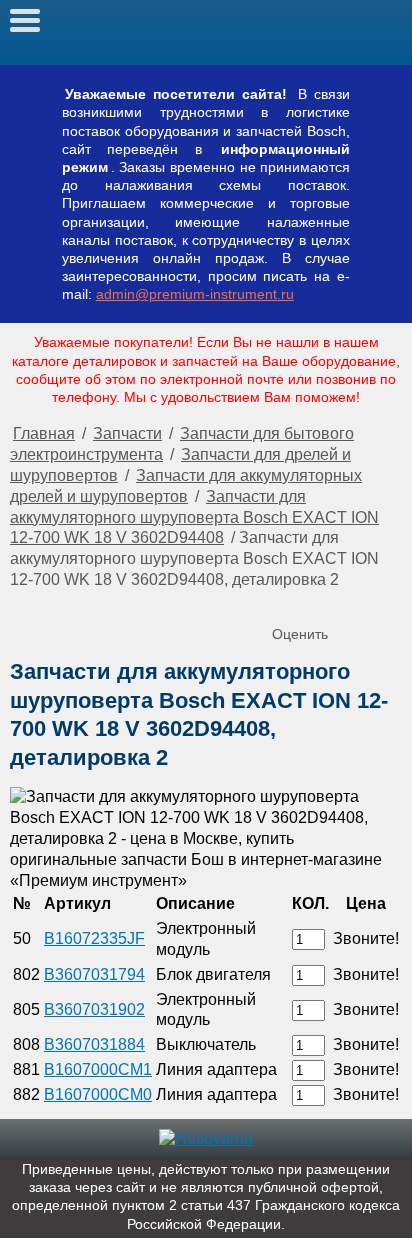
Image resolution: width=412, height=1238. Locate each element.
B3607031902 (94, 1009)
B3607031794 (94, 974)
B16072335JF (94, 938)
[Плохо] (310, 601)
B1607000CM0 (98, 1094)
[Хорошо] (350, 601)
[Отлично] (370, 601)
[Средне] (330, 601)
^^^^
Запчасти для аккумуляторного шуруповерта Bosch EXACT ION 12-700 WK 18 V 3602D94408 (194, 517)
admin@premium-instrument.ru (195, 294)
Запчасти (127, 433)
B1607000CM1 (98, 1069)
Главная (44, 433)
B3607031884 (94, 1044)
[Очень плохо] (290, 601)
^^^^
Exercise — All lines in the listing above from the line containing "B3607031794 (94, 974)" to the line containing "[Средне] (330, 601)", inclusive, should be retyped exactly; no other lines should appear.

Your solution —
B3607031794 (94, 974)
B16072335JF (94, 938)
[Плохо] (310, 601)
B1607000CM0 (98, 1094)
[Хорошо] (350, 601)
[Отлично] (370, 601)
[Средне] (330, 601)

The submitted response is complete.